Treehugger has been discussing heatpumpification a lot lately, as well as the change in thinking among the green building and climate crowd since heat pumps became practical and worked at low temperatures. As engineer and Passive House proponent Toby Cambray noted, "The climate crisis is more urgent and the heat pump market has matured significantly." Since then, added to the climate risk, we have a political risk that comes from Europe being so dependent on Russian gas and oil.

Jimmy Carter in a sweater sitting on a chair
Former U.S. president Jimmy Carter.

Dirck Halstead / Getty Images

This is not the first time that we have seen politics and energy policy intersect, with the climate getting a boost as a side-effect. After the Yom Kippur War of 1973, the Arab oil-producing countries started an oil embargo against the countries that supported Israel. Former U.S. president Jimmy Carter told everyone to turn down the thermostat and put on a sweater, while fuel efficiency standards were introduced for cars, speed limits were dropped, building codes were tightened, and appliance efficiency standards were introduced.

On the 40th anniversary of the war, Amory Lovins of The Rocky Mountain Institute wrote for National Geographic:

"The results were stunning. During 1977–85, the U.S. economy grew 27 percent, oil use fell 17 percent, oil imports fell 50 percent, and imports from the Persian Gulf fell 87 percent; they’d have reached zero in 1986 had President Reagan not reversed the policy. Oil burned per dollar of GDP fell by 35 percent in eight years, or an average of 5.2 percent per year—enough to displace a Persian Gulf’s worth of net imports every two and a half years." 
Burning oil fields Kuwait. Image shows landscpae with 3 fires in the foreground and background.
Burning oil fields in Kuwait in 1991.

Peter Turnley / Getty Images

Lovins continues, describing how U.S. forces have intervened in the Persian Gulf four times since to protect its oil supply.

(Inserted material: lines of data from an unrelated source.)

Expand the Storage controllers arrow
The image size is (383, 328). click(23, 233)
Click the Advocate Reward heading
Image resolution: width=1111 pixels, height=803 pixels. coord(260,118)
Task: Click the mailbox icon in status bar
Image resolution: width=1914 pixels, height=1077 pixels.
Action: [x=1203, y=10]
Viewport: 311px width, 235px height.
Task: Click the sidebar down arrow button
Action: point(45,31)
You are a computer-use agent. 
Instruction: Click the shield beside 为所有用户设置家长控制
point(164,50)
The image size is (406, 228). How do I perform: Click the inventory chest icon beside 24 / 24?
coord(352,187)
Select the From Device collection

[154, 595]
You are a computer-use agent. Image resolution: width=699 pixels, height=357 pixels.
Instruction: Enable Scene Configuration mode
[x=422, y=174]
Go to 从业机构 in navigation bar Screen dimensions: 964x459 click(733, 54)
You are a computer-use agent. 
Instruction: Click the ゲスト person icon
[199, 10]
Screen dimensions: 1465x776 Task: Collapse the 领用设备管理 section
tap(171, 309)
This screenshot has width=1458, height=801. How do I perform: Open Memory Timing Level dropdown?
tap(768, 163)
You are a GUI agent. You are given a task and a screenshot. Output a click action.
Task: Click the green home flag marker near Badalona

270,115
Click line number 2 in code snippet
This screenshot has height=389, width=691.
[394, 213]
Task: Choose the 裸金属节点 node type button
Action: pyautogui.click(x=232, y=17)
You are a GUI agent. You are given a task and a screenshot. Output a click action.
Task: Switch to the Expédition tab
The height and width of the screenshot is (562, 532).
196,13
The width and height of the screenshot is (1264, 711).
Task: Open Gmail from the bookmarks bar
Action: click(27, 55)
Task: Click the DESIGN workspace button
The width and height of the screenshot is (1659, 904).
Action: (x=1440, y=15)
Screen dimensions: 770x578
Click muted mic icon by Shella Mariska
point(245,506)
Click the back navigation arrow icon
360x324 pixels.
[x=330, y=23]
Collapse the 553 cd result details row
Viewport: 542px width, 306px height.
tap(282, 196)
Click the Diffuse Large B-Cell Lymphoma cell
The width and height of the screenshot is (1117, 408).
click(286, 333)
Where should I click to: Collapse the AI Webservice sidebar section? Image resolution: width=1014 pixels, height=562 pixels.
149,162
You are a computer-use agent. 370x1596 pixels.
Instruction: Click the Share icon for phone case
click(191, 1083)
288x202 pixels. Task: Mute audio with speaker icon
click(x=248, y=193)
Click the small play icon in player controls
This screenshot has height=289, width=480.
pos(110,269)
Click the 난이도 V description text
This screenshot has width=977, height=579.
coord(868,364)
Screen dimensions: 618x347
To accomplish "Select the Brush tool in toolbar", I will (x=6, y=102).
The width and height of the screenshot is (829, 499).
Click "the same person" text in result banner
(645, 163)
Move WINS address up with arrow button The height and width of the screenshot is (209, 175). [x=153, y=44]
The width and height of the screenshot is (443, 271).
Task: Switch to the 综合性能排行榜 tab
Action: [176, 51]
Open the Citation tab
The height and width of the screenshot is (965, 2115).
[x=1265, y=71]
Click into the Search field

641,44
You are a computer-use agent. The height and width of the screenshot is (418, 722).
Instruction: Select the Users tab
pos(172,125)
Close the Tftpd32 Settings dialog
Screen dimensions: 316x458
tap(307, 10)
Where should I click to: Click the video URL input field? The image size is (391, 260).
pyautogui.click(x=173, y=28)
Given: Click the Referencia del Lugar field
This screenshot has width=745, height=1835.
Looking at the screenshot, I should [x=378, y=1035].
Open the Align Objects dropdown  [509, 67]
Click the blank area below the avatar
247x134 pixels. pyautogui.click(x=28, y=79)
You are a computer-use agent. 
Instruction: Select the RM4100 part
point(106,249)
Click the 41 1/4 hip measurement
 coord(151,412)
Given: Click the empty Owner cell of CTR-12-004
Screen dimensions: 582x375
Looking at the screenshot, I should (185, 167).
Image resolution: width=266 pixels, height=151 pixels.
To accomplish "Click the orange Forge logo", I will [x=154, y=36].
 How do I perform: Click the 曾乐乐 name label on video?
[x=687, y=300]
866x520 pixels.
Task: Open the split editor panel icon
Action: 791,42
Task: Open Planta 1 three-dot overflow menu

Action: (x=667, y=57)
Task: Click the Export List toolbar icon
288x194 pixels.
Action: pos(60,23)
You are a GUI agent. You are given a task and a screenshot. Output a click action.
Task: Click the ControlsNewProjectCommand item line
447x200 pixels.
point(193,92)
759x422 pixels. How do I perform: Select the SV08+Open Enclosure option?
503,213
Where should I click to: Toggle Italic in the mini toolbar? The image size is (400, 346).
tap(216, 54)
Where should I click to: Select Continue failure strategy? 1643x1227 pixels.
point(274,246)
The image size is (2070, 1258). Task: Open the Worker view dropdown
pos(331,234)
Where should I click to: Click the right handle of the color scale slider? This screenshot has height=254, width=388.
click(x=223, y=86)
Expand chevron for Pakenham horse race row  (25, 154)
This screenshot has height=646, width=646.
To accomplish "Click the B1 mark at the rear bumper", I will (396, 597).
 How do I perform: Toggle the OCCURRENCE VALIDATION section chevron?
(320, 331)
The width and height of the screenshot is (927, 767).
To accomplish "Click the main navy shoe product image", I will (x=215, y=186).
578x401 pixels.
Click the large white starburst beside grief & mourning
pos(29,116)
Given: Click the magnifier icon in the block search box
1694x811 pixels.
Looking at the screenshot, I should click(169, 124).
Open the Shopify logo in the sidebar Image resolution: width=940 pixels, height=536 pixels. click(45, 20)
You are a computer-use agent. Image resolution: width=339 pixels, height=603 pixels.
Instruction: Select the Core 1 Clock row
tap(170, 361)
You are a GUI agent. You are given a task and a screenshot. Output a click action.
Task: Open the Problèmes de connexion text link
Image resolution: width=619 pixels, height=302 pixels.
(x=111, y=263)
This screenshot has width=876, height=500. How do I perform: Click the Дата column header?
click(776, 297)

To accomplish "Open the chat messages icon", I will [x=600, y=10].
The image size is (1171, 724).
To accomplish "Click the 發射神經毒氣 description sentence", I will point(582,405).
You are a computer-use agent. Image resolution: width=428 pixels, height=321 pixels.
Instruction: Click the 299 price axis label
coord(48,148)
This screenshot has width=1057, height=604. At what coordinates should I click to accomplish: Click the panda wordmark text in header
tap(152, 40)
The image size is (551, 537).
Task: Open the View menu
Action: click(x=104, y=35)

"The Gulf hasn’t become more stable. Readiness for such interventions costs a half-trillion dollars per year—about ten times what we pay for oil from the Gulf, and rivaling total defense expenditures at the height of the Cold War. And burning oil emits two-fifths of fossil carbon, so abundant oil only speeds dangerous climate change that destabilizes the world and multiplies security threats."

And now we have Russia. While the U.S. is watching from the sidelines for now, a lot more people are thinking this way. Sammy Roth writes about Carter in the Los Angeles Times in an article titled "One way to combat Russia? Move faster on clean energy."

“There’s been a lot of concern about dependence on Russian [natural] gas, and whether that inhibits countries’ ability to stand up to Russia,” Erin Sikorsky, director of the Washington, D.C.-based Center for Climate and Security, told Roth. “The more that countries can wean themselves off oil and gas and move toward renewables, the more independence they have in terms of action.”

Tweet with Adrian. Pictured is a screenshot of a DM on Twitter.

Twitter

As Adrian Hiel of Energy Cities in Brussels notes, the Russian attack has changed a lot of the thinking in Europe and opened "a world of possibilities that hadn't existed previously." Change is in the air, and even fist pump for heat pump skeptics like me who called for efficiency first are beginning to come around to McKibbon's rallying cry: Heat pumps for peace and freedom!